- _WORK INSTRUCTION_
Return only the number of lines in the data below where the word "screenshot" appears.

- _Data extracted from a collection_
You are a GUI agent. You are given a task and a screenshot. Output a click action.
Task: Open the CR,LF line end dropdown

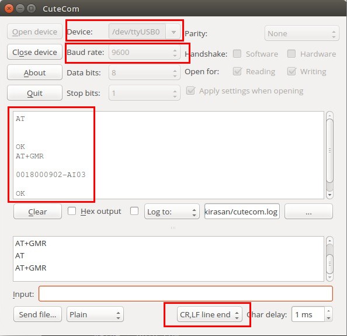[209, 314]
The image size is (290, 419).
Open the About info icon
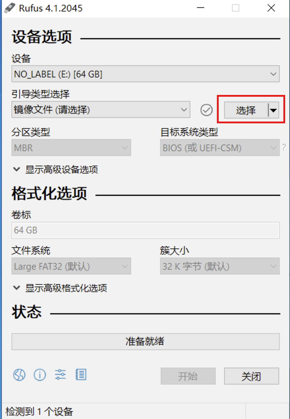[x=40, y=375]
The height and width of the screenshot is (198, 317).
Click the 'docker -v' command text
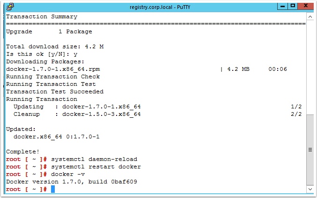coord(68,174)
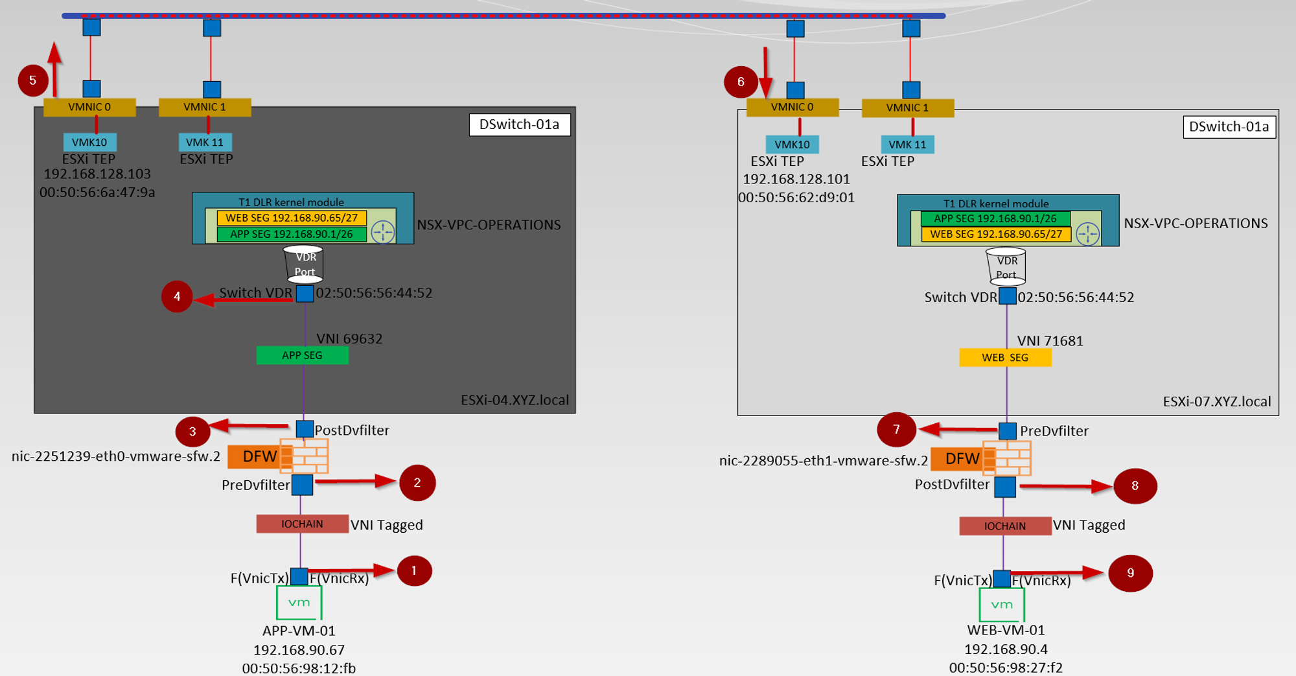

- _RESULT FOR THIS EXERCISE_
2